Given the limitations of AI checks, the limited number of human resources than can be thrown at the problem and the sheer quantity of submissions, none of these systems or programmes can be 100% fool-proof. It is how, and how quickly, they react, when a problem is recognised that is more important.
(For the record, I use an Android phone, a company iPhone, an iPad and several Windows and Linux PCs, so I'm not trying to excuse Microsoft for letting this in in the first place, or get at Apple, Google et al.)
Actually Google and Apple should get far more of a kicking when things slip through, considering the 30% they charge for hosting and "securing" their stores. If they chose to use some of that money to actually check programs they might not suffer from things getting through so often. But then they might have to accept a slightly smaller profit, which we all know is unacceptable, so there you go...
On one hand ElReg gives us stories about how Win11 will require a TPM 2.0 "for security", but then on the other hand we read stories like this one that indicate we can't even trust the signed MS drivers to not bend us over a table & immitate the Jaws Of Life in our sphincter.
The common folk won't be able to turn off telemetry, probably won't know the proper sacrificial incantations to utter to secure said system, and MS requires an MS account just to do the initial setup? Then just to prove this particular dumpster pyre is especially private-consumer-hostile we toss on the (Napalm, Semtex, & Thermite) satchel charge of fail.
Good job Microsoft, I'm just exploding with confidence! (Or sarcasm for the irony deficient.)
How is this any different to Apple, Google or Linux? They all suffer the same failings, at the end of the day.
Given the 10's of thousands of drivers submitted for review every month, nobody can check every line of code, and AI just isn't good enough to catch every rouge driver or app. You can only do your best, and when a problem occurs, react swiftly, professionally and responsibly.
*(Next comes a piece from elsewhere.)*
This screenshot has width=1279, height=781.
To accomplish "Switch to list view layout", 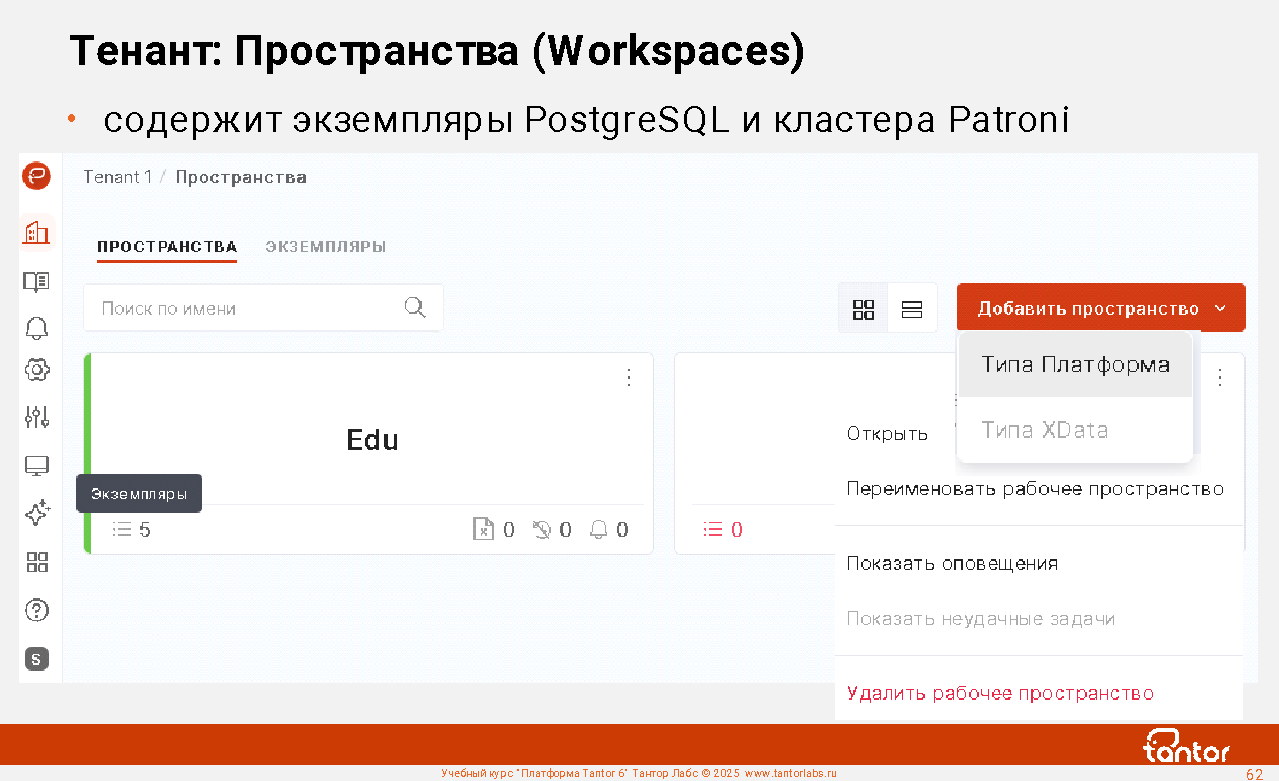I will pyautogui.click(x=911, y=309).
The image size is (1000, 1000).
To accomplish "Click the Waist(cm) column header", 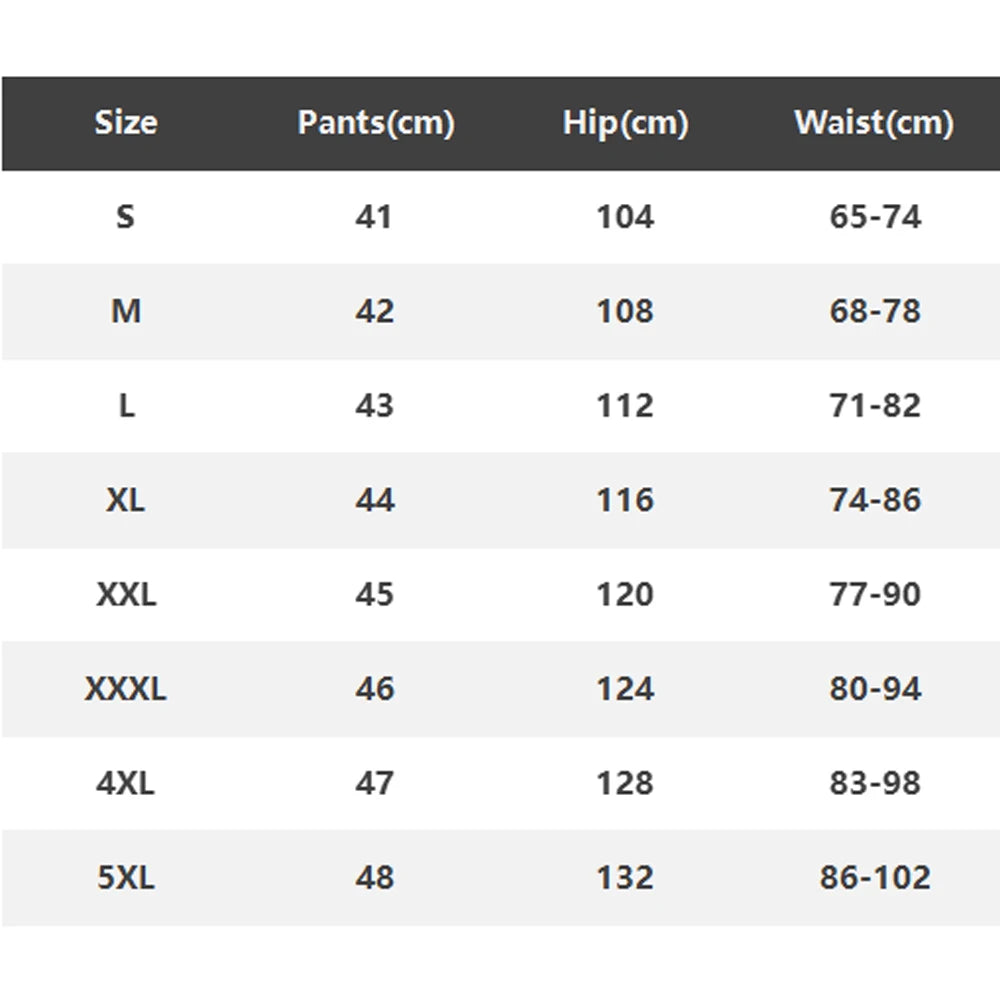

I'm happy they stood up, in public and said, mea culpa, and here is what we have done to mitigate the problem, instead of brushing it under the carpet, as many not so professional companies have done in the recent past. At least Apple, Google & Microsoft are usually public about such incidents nowadays.
Although I can remember Apple sitting on a bunch of Java zero-day patches for around 6 months after Sun/Oracle, Microsoft, Google et al hat released patches for their platforms and were finally shamed into releasing the patches. Thankfully, a lot of water has passed under the security bridge sind those days...
When your latest product obsoletes a considerable portion of your customers equipment, because security, and you sack your entire testing organisation and use automated tools, you can hardly be surprised that when something they would have caught gets past your tools, that someone points out the problem.
Microsoft does not do much in the way of checking drivers before signing.
The primary requirement is that you have an EV Code Signing certificate so that they (Microsoft) have some confidence that they can track down anyone submitting a problematic driver.
One of the requirements for the EV cert is that it is stored on a security key. So if you plan to say someone stole your EV cert you need to say how they got the dongle and how they got the password for it.
recent articles in El-Reg about the insecurity of open-source, old libraries and what more that is wrong in the Linux world, Windows driver signing is like sending a binary blob containing machine code to Redmond, MS signs it so the world is secure and nobody steals information ?.
Somehow the possibility to conduct a source code review and Sir Torvalds overseeing things, feels warm and cozy compared to this.